Productivity

This is reassuring: a good programmer might write about 10 lines of code a day in the long run. I often recognize this in my own work without believing it’s normal. Before I started doing this professionally, and before I learned that you’re supposed to think before you start writing code, I’d have guessed 500-1000 lines. Part of it’s just that good code shouldn’t really take ten thousand lines. But the other part is that programming is really much more about thinking and just slightly about actually producing code. I’ve known for a long time that “lines of code” is a horrible inaccurate measure of productivity, and yet I can’t stop counting subconsciously.

I think it’s probably normal for programmers to have days when they spend the entire day tracking down an obscure bug. You can’t reproduce it, but then after another 30 minutes of going through exception logs you figure out that it only happens in some oddball case, and finally you’re able to make it fail, though you still don’t have the first clue why. You start looking through it more closely, and start debugging in earnest. Finally, after a couple hours, you find the line of code where the weirdness is happening, though you’re still baffled about why it’s failing the way it is.
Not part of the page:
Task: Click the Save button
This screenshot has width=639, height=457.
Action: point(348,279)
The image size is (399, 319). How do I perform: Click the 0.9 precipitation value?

And then it finally hits you what’s happening, and it’s something really trivial and kind of silly. You chuckle, make some extremely trivial change to one line of code, check it in, and then it’s 5:30 and you have a train to catch.

I still try to measure my productivity in terms of lines of code. All day and I made a minor change to one line? What a waste! But what’s hard for me to get used to is that everyone else just sees that I spent all day working hard on a difficult problem before emerging victorious. And yet my total time spent writing code was about one minute, and my total output was a trivial change to one line.

Of course we have days when we add a lot more. I added about 100 lines today, but that’s because I added some new classes and added several features that took long and floury code. But, in the game where productivity is measured by lines of code, it makes up for the days when I’ll work even harder and end up netting one line of code. Or “worse,” the days when I delete substantially more code than I add.